**SHORT TASK**
Collect every line of the data below that contains the string "header", treating uppercase and lowercase letters as distinct.

**RECORDS TO PROCESS**
==================================================
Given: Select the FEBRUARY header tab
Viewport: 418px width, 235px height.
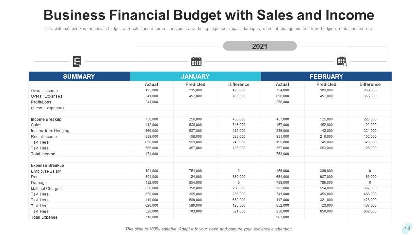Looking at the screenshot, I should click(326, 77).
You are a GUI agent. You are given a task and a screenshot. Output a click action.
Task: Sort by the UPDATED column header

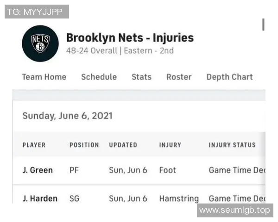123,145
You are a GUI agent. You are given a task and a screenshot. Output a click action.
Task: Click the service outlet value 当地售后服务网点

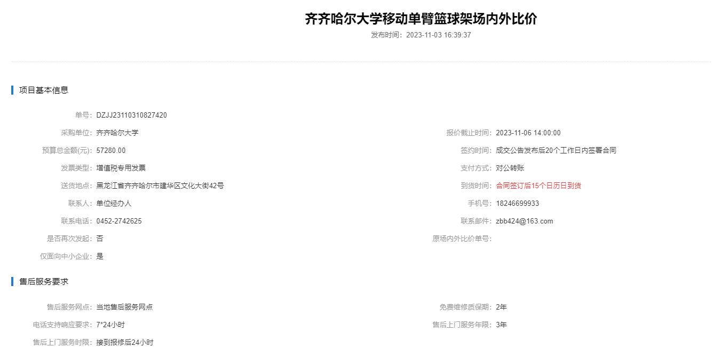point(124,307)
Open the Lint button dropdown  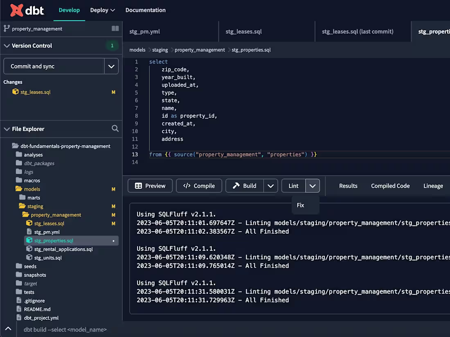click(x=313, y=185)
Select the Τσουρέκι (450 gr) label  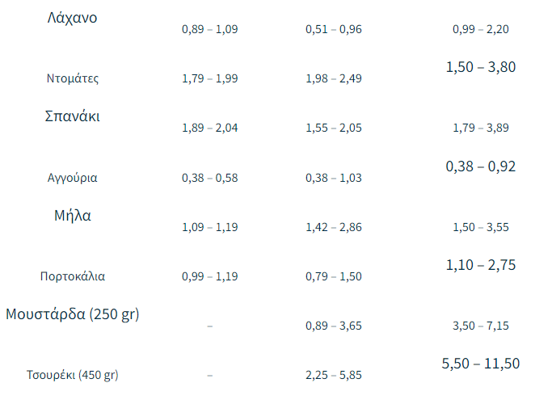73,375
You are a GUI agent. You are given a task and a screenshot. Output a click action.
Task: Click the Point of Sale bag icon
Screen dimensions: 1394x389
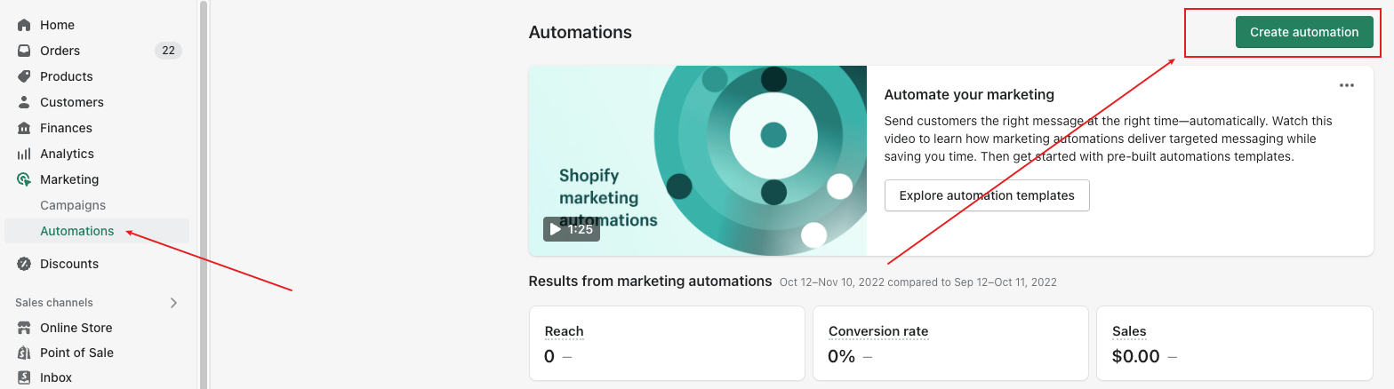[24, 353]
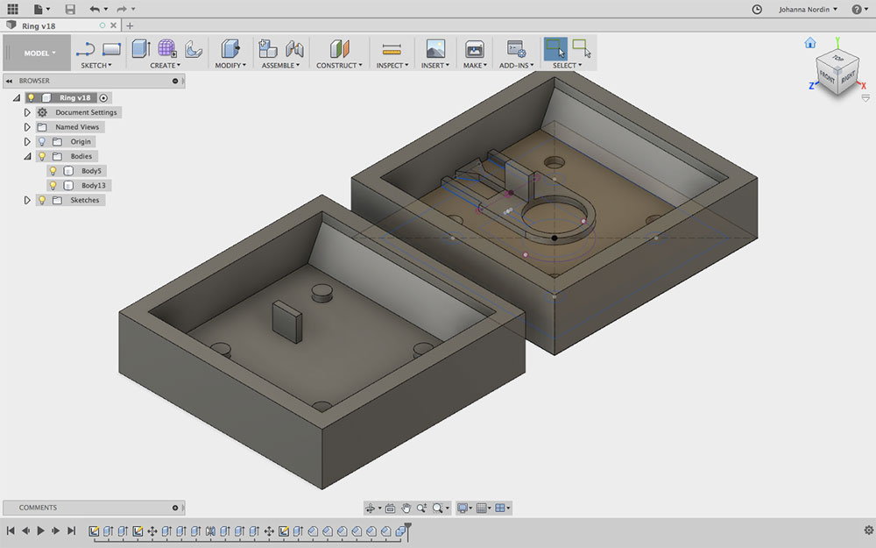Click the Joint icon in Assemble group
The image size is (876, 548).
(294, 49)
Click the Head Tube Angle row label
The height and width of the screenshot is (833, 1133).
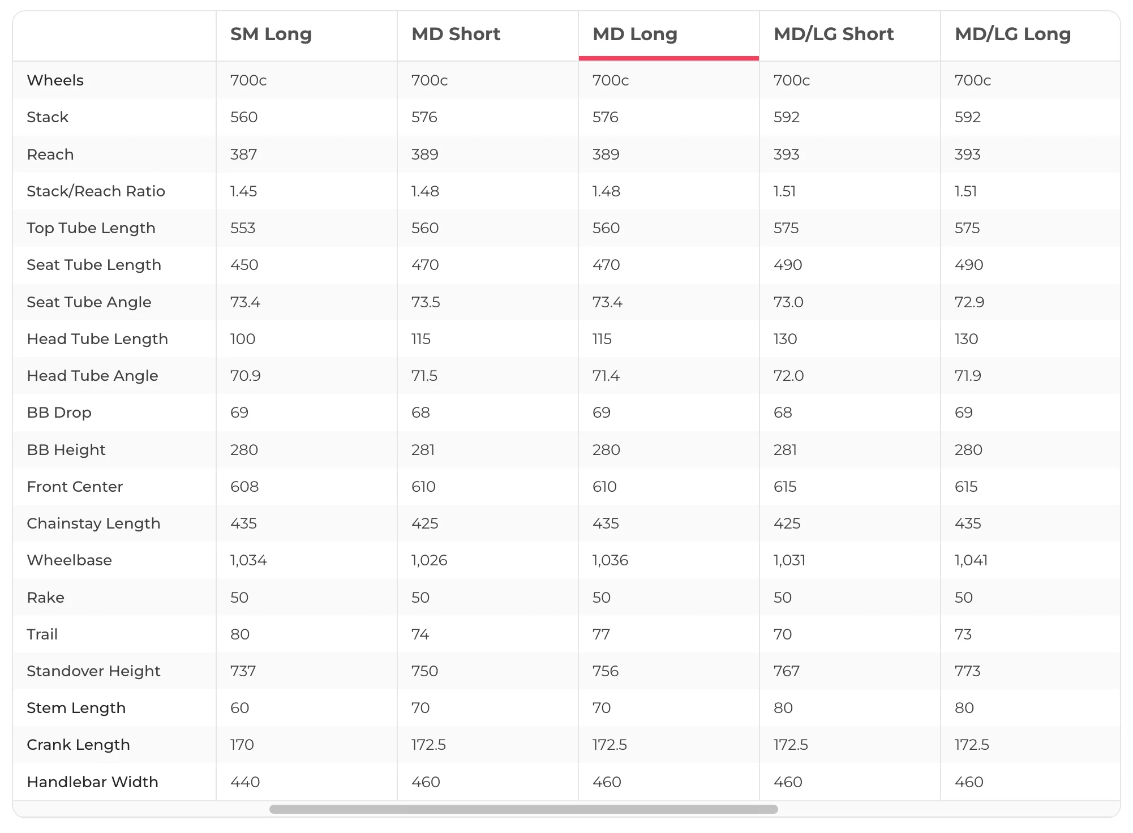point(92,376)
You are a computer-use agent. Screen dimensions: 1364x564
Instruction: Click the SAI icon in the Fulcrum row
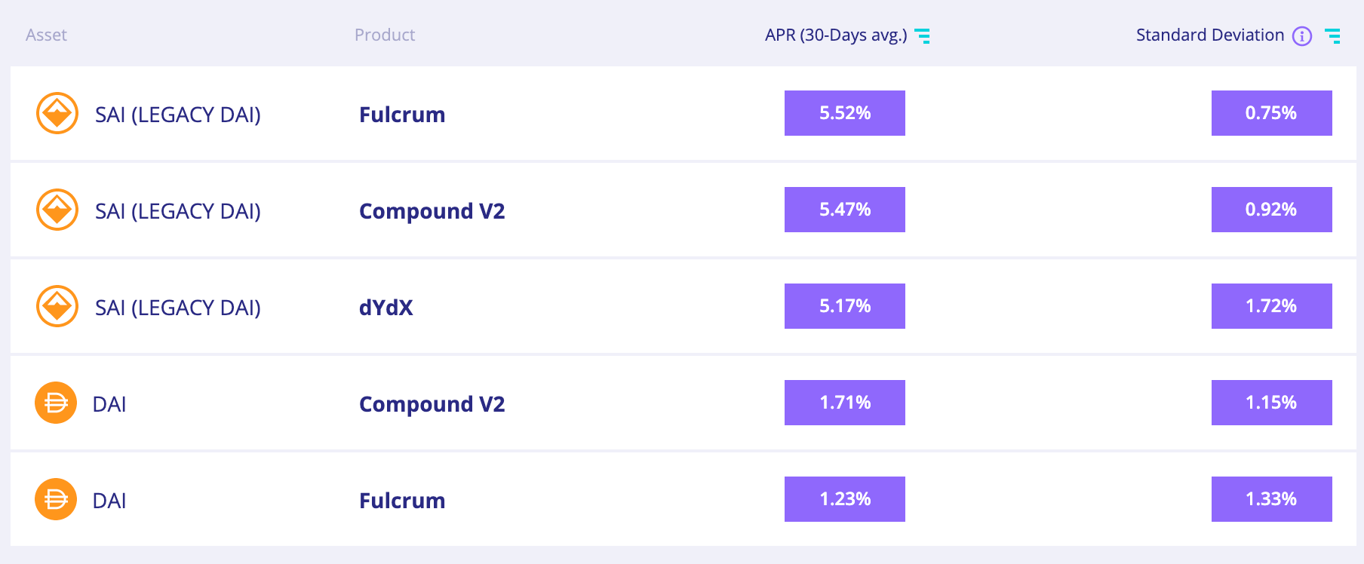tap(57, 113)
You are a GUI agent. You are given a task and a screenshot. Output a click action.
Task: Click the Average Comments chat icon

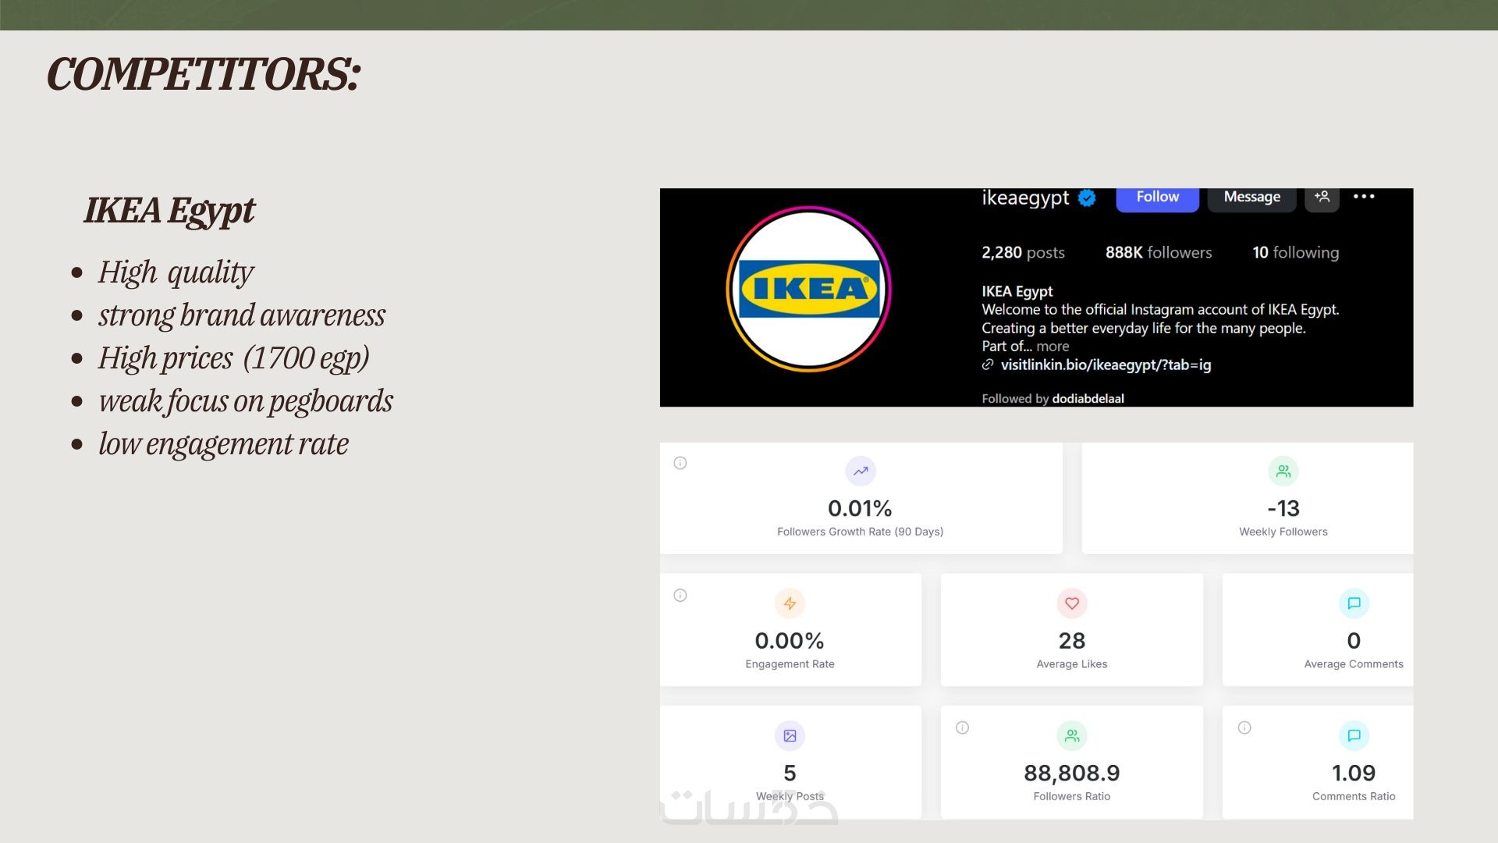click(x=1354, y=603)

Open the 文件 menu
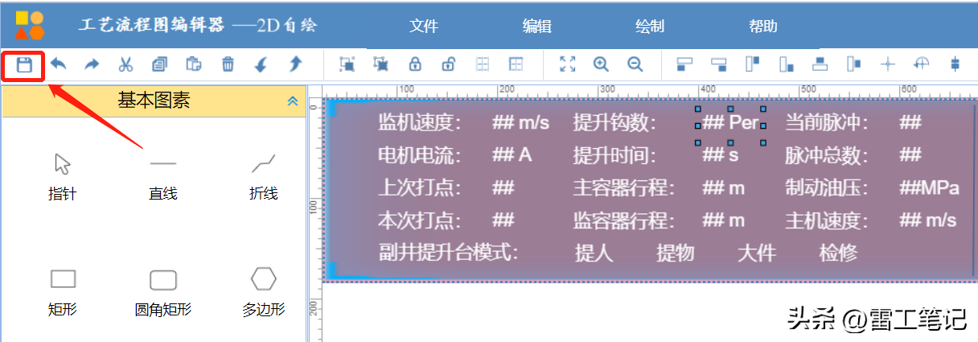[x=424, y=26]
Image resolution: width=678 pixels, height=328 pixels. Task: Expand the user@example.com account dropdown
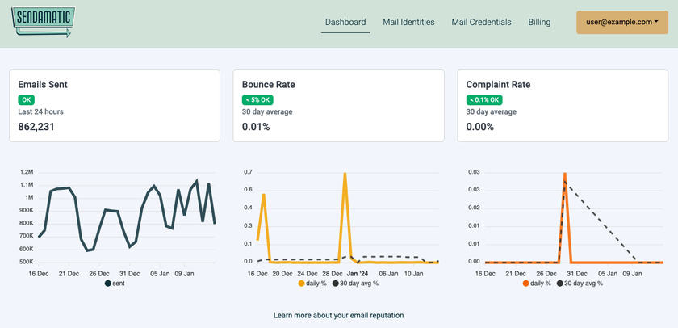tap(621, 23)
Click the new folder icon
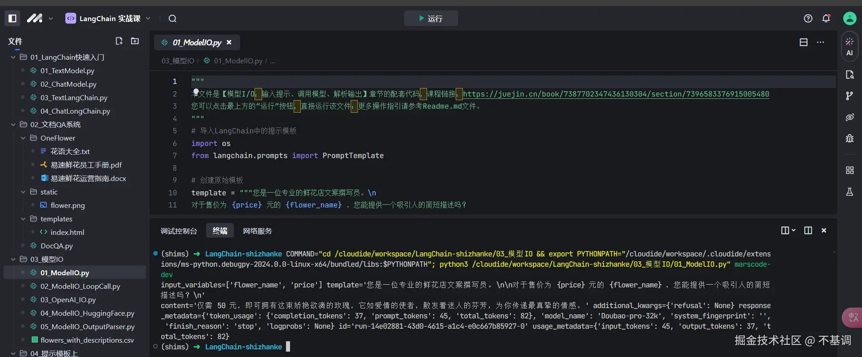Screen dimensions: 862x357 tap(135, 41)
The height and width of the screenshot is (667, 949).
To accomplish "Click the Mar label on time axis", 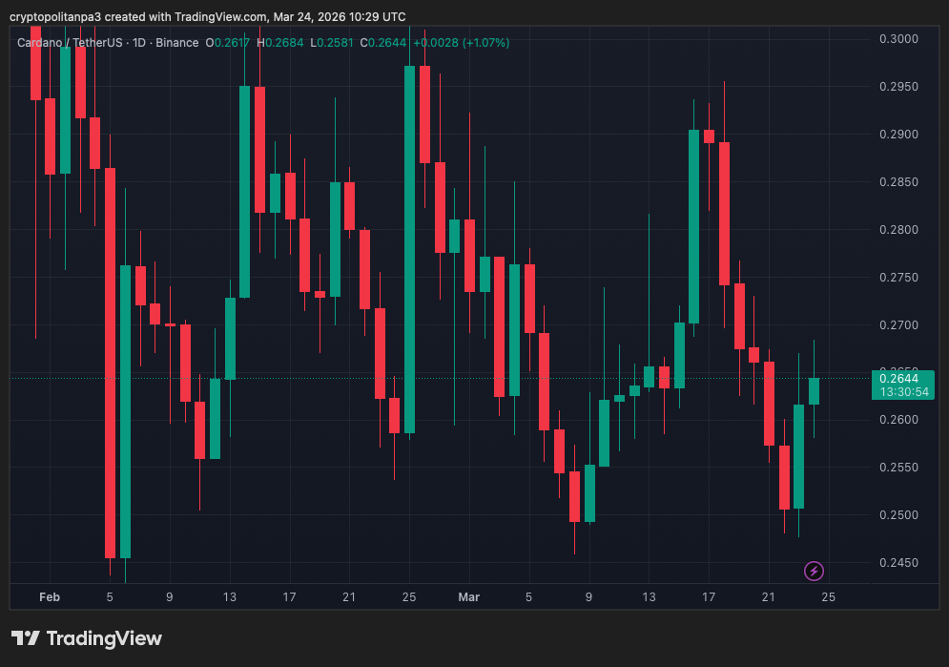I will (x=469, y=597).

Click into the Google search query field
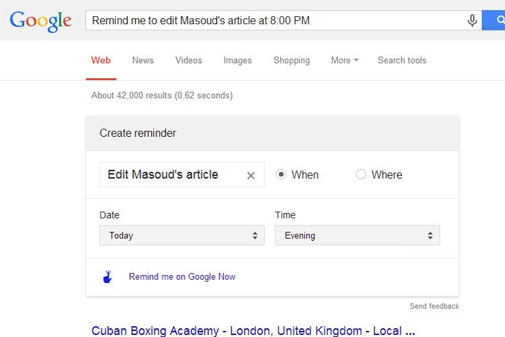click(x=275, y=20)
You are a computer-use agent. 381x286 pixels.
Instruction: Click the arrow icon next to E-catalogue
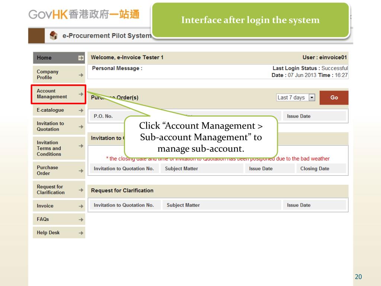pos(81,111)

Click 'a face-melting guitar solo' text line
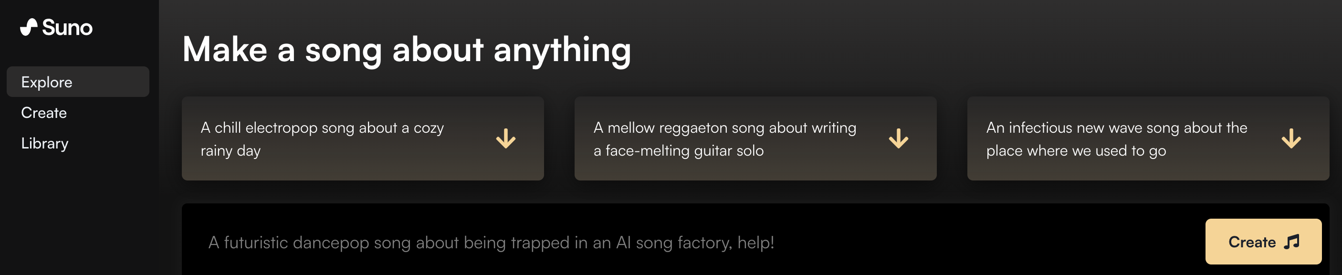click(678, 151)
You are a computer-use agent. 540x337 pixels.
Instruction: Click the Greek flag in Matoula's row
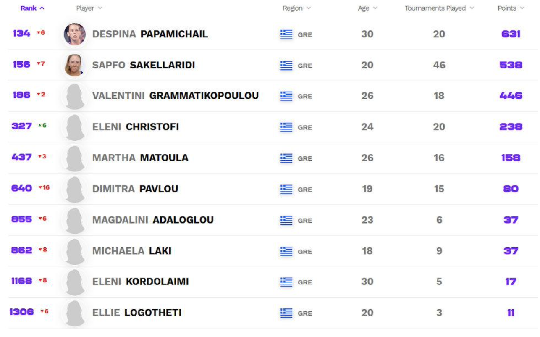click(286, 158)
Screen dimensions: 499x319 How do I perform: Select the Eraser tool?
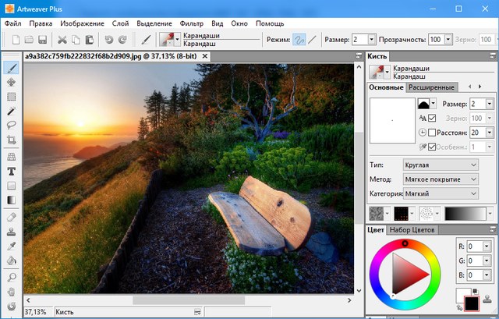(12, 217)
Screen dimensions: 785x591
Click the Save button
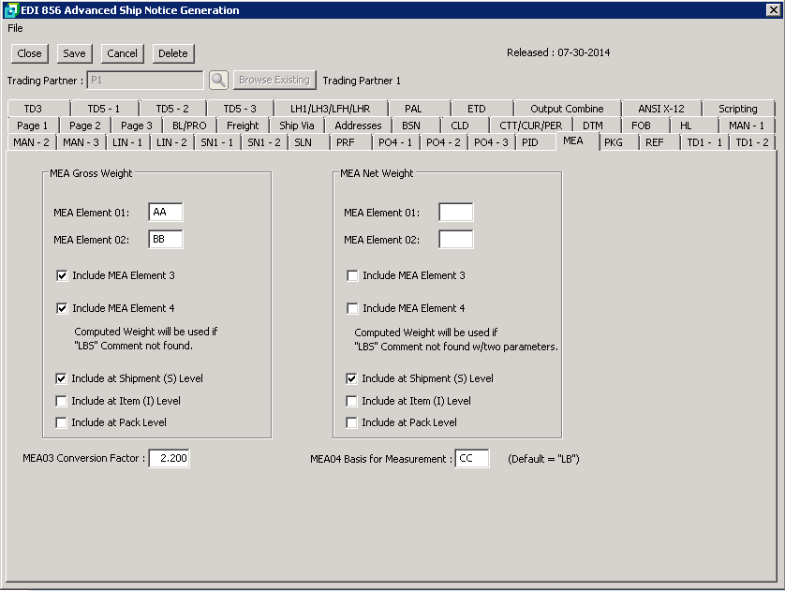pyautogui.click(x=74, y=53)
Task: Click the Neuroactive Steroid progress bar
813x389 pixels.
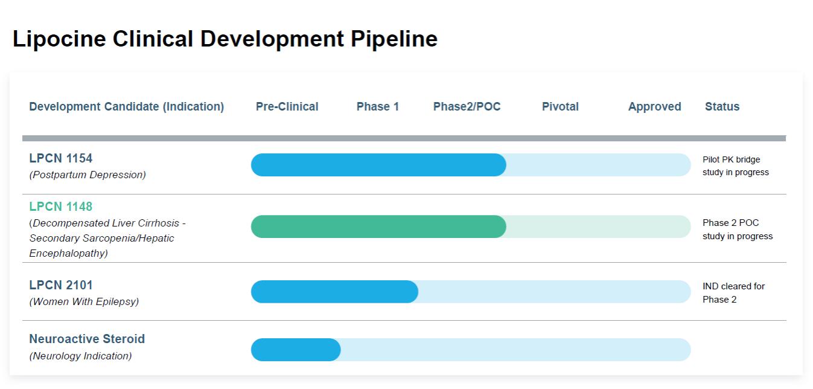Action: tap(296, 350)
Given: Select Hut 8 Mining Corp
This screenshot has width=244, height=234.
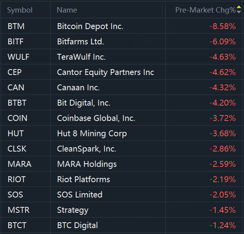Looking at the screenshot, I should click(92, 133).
==================================================
**ANSWER IN FULL**
Given: Select the FEBRUARY header tab
Task: Sort by the UPDATED column header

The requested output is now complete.